The Gift is the surprisingly deep horror flick of 2015

Perhaps the single most harrowing movie I’ve seen this year, The Gift explores themes of relationships, revenge, and loss of innocence.

Directed by Joel Edgerton and released in 2015, the film follows the lives of newly married couple Simon (Jason Bateman) and Robyn Callum (Rebecca Hall). The film starts off with a relatively mundane plot line, featuring the couple moving into a neighbourhood familiar from Simon’s childhood. The couple, while shopping, meets Gordon “Gordo” Mosley (Joel Edgerton), an old high school classmate of Simon’s.

After having dinner with Gordo at their new home, the Callums seem divided with their reception of Gordo’s presence. Robyn, the innocent and ignorant housewife, acknowledges Gordo’s strangeness but genuinely feels that he is a good guy. Simon, who throughout the whole dinner seemed uncomfortable as Gordo dug up forgotten tales of their high school days, belittles Gordo as much as he can to his wife after Gordo leaves.

Gordo drops off a series of gifts at the Callum’s residence, ultimately endearing himself to Robyn who truly believes that he’s a good guy. He buys them gifts, which includes koi for their pond, only for the koi to be found dead a couple of weeks later. Bojangles, the couple’s dog, mysteriously disappears after Simon confronts Gordo and physically assaults him in an attempt to stop disturbing the peace in his home. Amidst all this, Robyn has fallen pregnant (she’s had trouble conceiving in the past, so this pregnancy comes as a shocker to her). Her pregnancy adds more melodrama to the already darkening plot.

TheGift-2Caught up in a web of revenge and hatred, Simon’s inability to be contrite for his past wrongdoings and Gordo’s persistent attempts to rekindle a past relationship that is better kept buried, leads the pair to end up questionably worse off in the end, than when the movie started. The ultimate scapegoat in the movie reveals itself to be Robyn, who is completely ignorant of the sinister secrets floating around her, and it is she that suffers the unmitigated effects of Simon and Gordo’s rivalry.

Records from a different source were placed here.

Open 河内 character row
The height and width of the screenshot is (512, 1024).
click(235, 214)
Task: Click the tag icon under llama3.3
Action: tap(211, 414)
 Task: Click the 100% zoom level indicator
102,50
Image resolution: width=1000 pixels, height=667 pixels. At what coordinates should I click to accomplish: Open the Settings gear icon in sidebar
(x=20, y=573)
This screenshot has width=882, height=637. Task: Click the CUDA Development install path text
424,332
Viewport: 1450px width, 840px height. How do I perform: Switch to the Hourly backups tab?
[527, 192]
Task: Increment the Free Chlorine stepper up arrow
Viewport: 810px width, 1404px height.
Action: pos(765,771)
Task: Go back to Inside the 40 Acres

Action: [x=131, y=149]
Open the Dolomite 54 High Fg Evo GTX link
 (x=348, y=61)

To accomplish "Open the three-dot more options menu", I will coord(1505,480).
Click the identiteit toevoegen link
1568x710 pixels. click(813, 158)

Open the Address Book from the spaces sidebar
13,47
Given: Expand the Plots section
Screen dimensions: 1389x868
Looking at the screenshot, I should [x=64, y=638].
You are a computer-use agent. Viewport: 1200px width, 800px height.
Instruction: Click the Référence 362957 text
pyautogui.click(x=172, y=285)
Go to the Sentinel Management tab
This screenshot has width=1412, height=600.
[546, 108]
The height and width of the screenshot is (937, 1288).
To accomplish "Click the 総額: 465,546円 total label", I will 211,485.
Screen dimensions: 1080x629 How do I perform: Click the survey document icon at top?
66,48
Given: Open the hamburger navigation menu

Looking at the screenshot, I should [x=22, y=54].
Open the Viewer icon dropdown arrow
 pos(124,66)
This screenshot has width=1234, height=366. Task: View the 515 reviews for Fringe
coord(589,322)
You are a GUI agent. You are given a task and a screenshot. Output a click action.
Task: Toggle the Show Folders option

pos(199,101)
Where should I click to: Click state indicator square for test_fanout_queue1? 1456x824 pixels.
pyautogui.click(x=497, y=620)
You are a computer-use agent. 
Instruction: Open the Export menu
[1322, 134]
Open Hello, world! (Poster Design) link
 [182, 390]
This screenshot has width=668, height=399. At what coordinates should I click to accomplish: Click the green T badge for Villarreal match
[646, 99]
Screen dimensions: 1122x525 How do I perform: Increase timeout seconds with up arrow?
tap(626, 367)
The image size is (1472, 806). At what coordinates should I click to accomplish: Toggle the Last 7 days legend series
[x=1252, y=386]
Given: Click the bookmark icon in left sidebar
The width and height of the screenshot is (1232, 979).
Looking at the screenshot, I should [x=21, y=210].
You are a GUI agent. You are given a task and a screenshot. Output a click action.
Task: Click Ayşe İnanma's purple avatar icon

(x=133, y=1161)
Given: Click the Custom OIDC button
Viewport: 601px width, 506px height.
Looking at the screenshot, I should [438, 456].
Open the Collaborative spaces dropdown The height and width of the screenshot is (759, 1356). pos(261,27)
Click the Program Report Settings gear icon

The Gift is special in the sense that it starts of with clear expectations for the viewer: Simon is a personable character that the audience immediately identifies with. He’s successful and smart, and he seems to be the kind of guy that you’d want to have a beer with over the weekend. Gordo, by comparison, is socially inept, and crass – not exactly someone who you picture enjoying a stimulating conversation with.

However, as the film rolls along, a series of events will cause the audience to question their preconceived notions of each character, leading to a surprising twist. Oddly enough, the film seems to have no clear hero, since both Simon and Gordo seem better suited the role of the antihero.

The Gift, similar to the themes of The Prestige, leads one to arrive at certain questions. What lengths must one go through to exact revenge? Is exacting revenge, and deriving what little gratification that revenge offers, worth the ruin of many lives in the process?